Mustafa Bozkurt araya girdi:
- OSB’lerdeki en önemli sorunlardan biri genişleme alanları yaratmak.
Memiş Kütükçü, Cumhurbaşkanı Recep Tayip Erdoğan’ın çizdiği yeni stratejiye işaret etti:
- Devletin Başkanı, “yatırım, üretim, ihracat ve istihdam”ı yeni dönem stratejisi olarak açıklamış. O zaman bunun gereğini yerine getirmek gerekiyor. Devletin yeni bir paradigma ilan etmesi gerekiyor.

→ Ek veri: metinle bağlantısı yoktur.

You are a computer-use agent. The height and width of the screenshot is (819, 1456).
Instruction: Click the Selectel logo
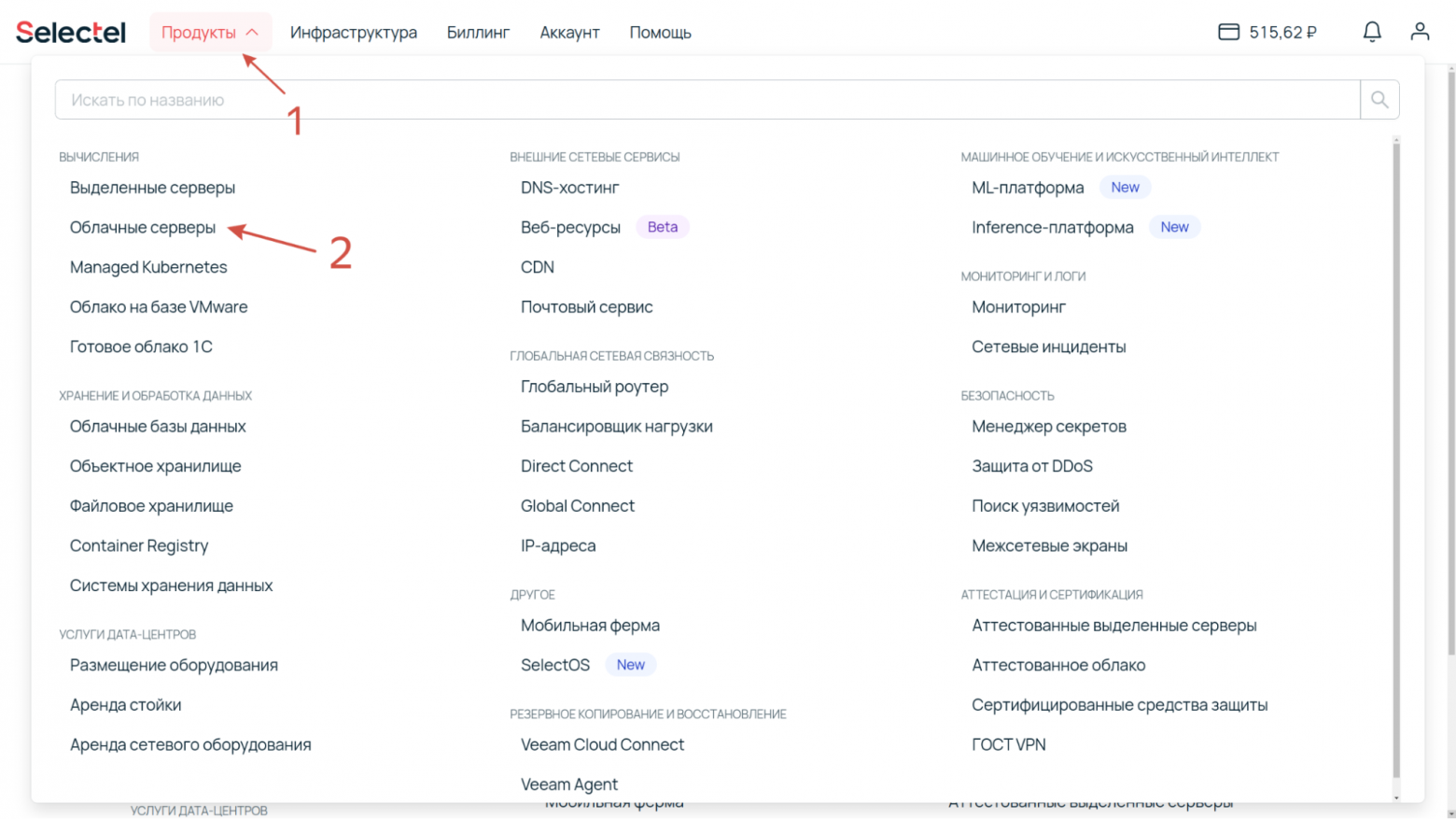71,33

Eski alışkanlıklarla doğru rotaya ulaşılamayacağını vurguladı:
- Doğru rotaya yönlenmedikçe yeni strateji lafta kalır ve devleti kilitleriz. Zaten şu an kilitliyoruz.
Açıklanan yeni “motto”nun, stratejinin gereğinin üretmek olduğunu kaydetti:
- Üretmenin yolu da önce üretim alanları üretmekten geçiyor. Anahtar burada. Yani, biz önce bu üretimi, ihracatı, istihdamı oluşturacak yeni alan üretmeliyiz. İşe alan üretmekten başlamak gerekiyor. Yoksa ondan sonraki adımları atma şansımız yok.
OSBÜK Başkanı olarak kendisine OSB’lerden yönelen talepleri paylaştı:
- Ülkemizdeki OSB’lerin tümünün genişleme alanına ihtiyacı var. Tüm OSB’lerden bu talep geliyor. Bursa’da ziyaret ettiğim TEKNOSAB, Deri İhtisas, Hasanağa OSB’leri de büyümek istiyor.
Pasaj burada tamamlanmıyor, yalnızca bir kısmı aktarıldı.